If you think I'm going through too many stories (and there are more to come), I assure you that I am trying to keep it to a minimum. I would have liked to explain what the story A Race to the South Sea! actually is. Essentially, Scrooge's plane crashes in the middle of the Pacific, and both Donald and Gladstone race out there to be the one to find a rescue Scrooge, hoping that it will make them Scrooge's favourite nephew, and so make them become the heir to Scrooge's vast fortune.

Now, because of his luck, Gladstone, wins of course, arriving first, only to discover that Scrooge is having a nice time with the natives on this remote island and that he deliberately crashed his plane just so that he could have a nice vacation. He is now terribly annoyed that Gladstone showed up to disturb him, and that while he was going to split his fortune between Gladstone and Donald equally, because Gladstone (whom Scrooge reminds him is not actually related to him by blood) has gone and ruined his vacation, he intends to blot out Gladstone's name from the will so Donald will inherit everything.
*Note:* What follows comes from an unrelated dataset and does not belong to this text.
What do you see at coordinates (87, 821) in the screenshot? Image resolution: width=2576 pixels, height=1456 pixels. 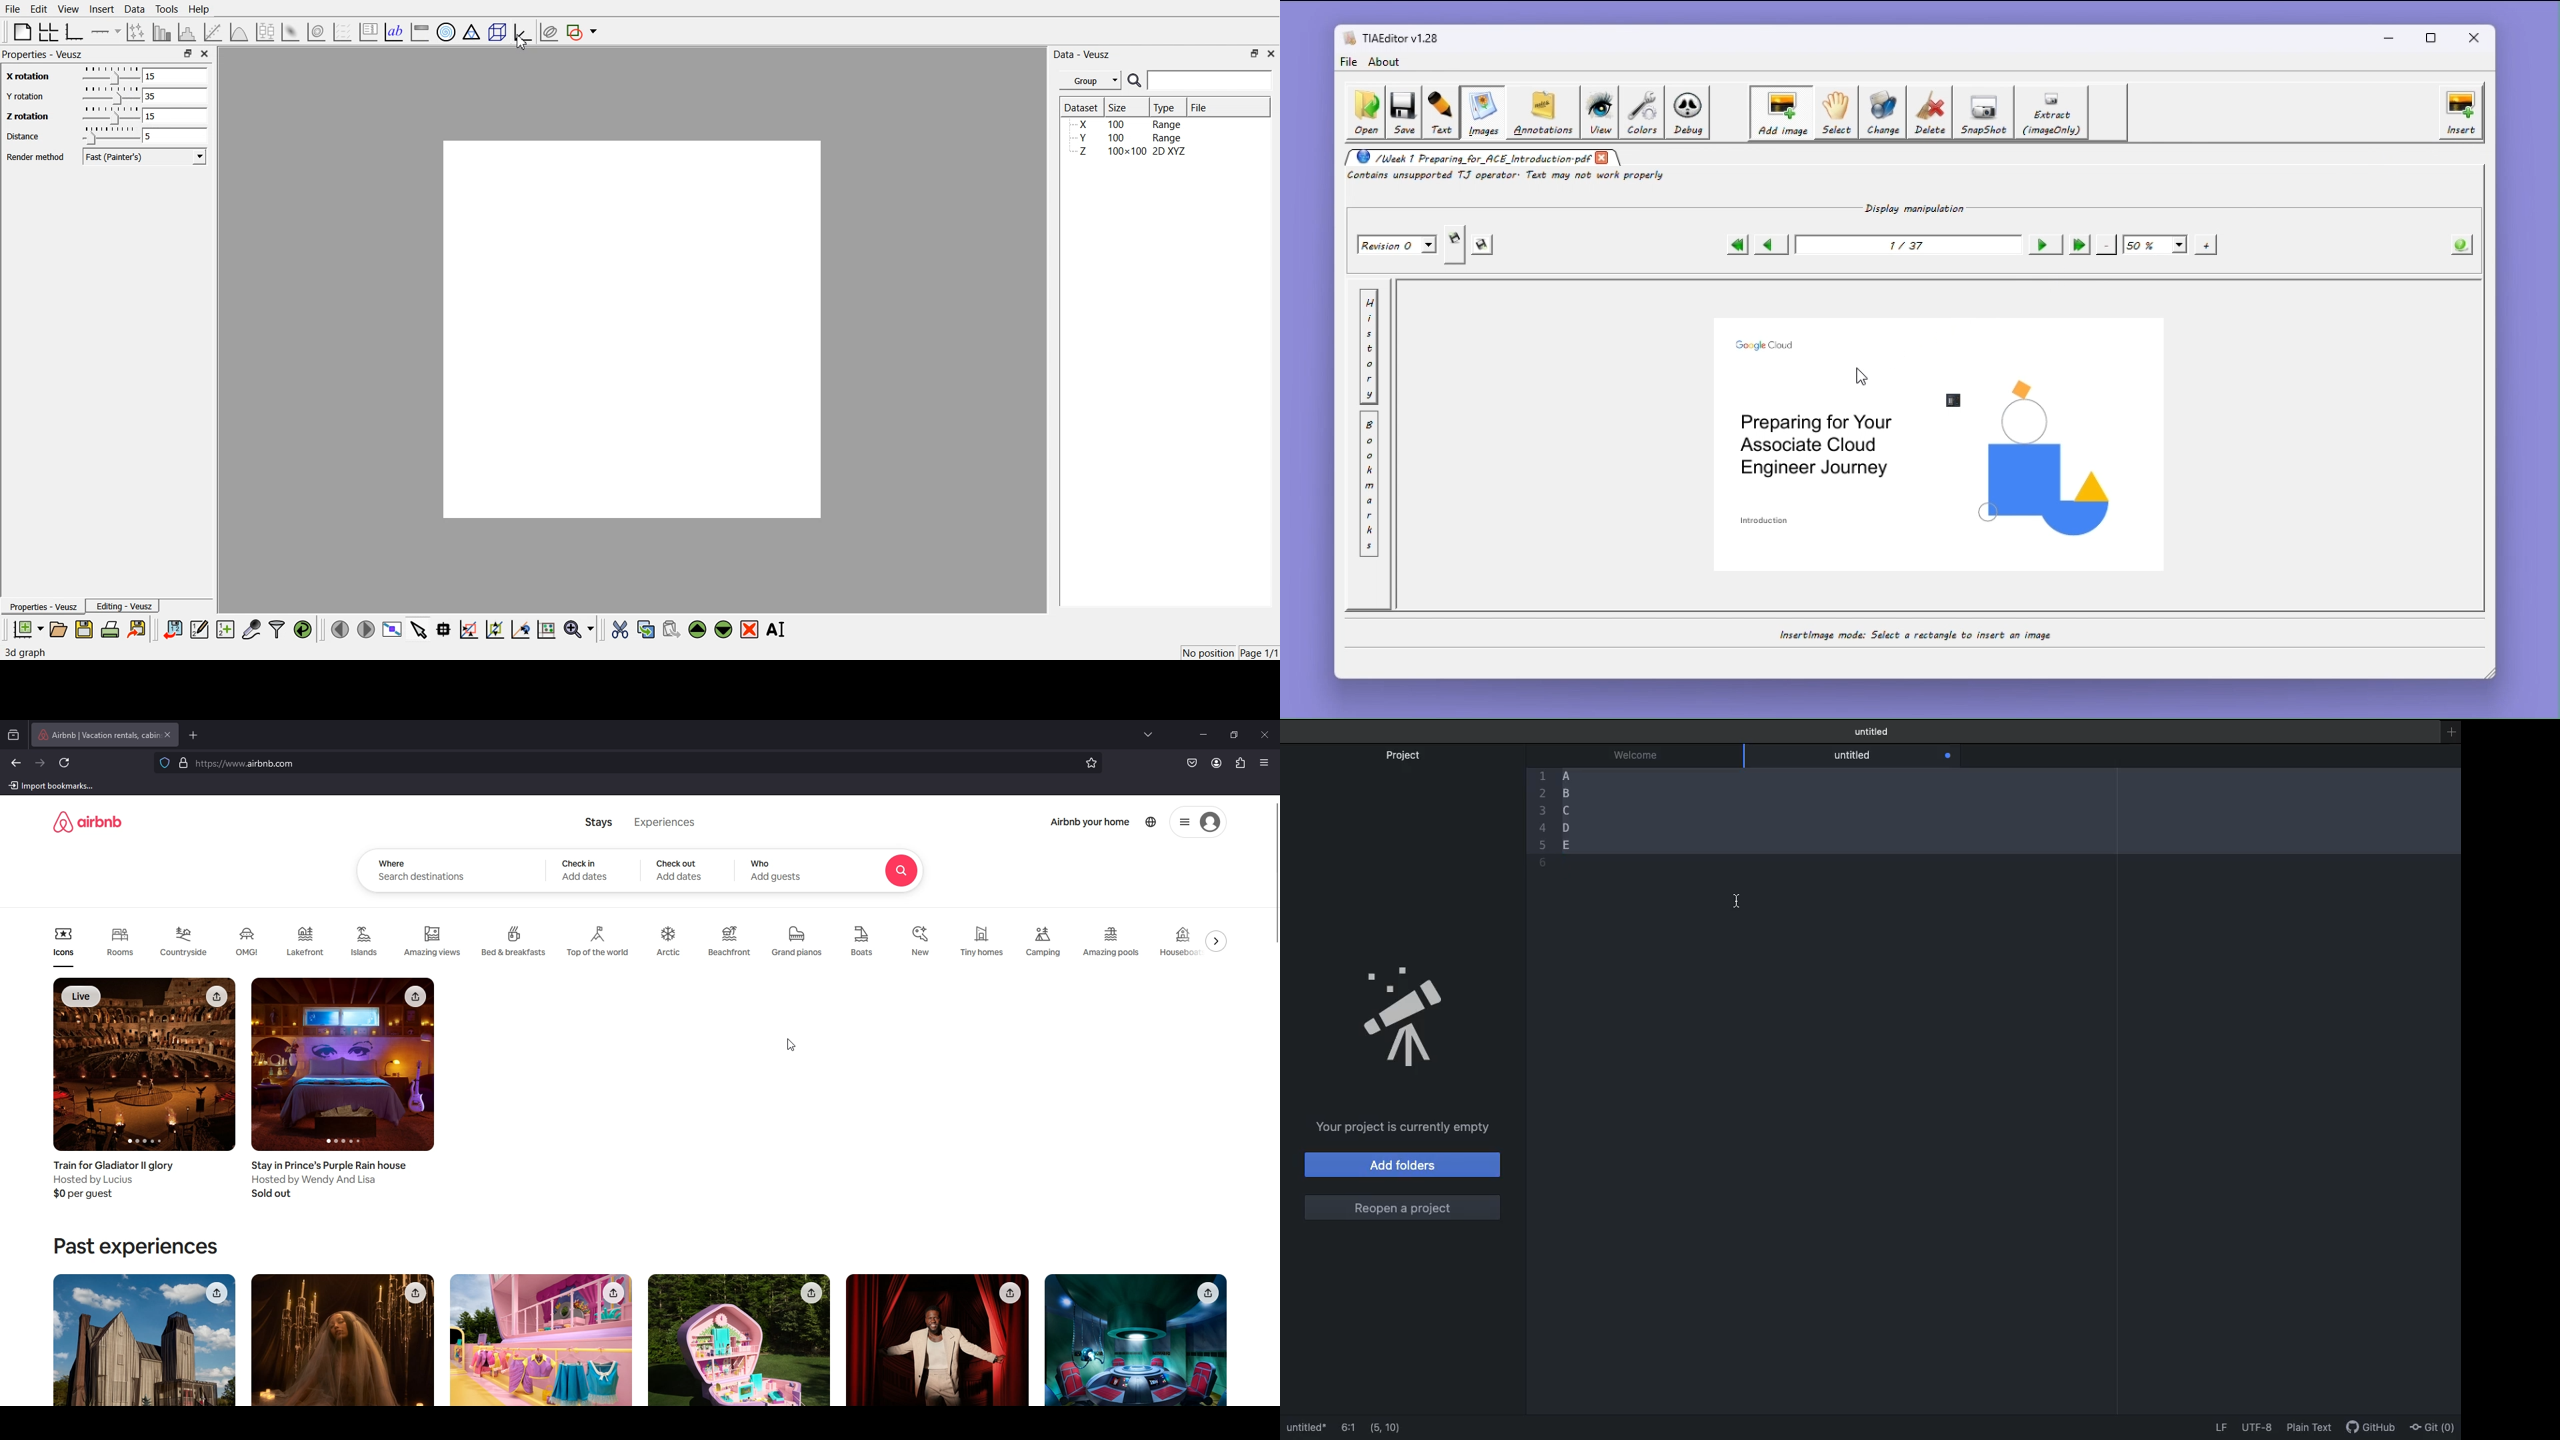 I see `logo` at bounding box center [87, 821].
(Of course, in a later Barks story, Donald also gets expunged from the will, with Huey, Dewey, and Louie being named Scrooge's principal heirs.)

What I love about the story is that it essentially features the richest man in the world faking his death just so he can have two weeks' vacation.
 
Something I wanted to mention also in the article, but didn't really feel I could fit in suitably had to do with Carl Barks' political views. Barks was very right-wing--one commentator at one point described him as being slightly to the right of Ayn Rand--and this clearly comes through in some of his stories. In the 1970s when Allende was still in power, there were these two Chilean authors who even wrote a book entitled How To Read Donald Duck, wherein they stipulated that the very clear capitalist message of Uncle Scrooge stories that was then being published in Europe and South America was a deliberate propaganda move by Disney, and that it all was very calculated and everything.

The guy who translated the book into English, however, wanted to write a preface, and in his research, he decided to pay Carl Barks a visit and request an interview, which Barks agreed to. The translator was somewhat shocked to learn that Disney had actually excerted very little editorial control over Duck comics artists, and that the capitalist message in the stories were Carl Barks' own, and not something he was instructed to put in his stories by people higher up. Barks was furthermore very surprised to learn that his stories were being translated and published abroad, since nobody had ever told him.

Consequently, the preface to the English-version ended up basically reading, "Yeah, so, the central thesis of this entire book is wrong."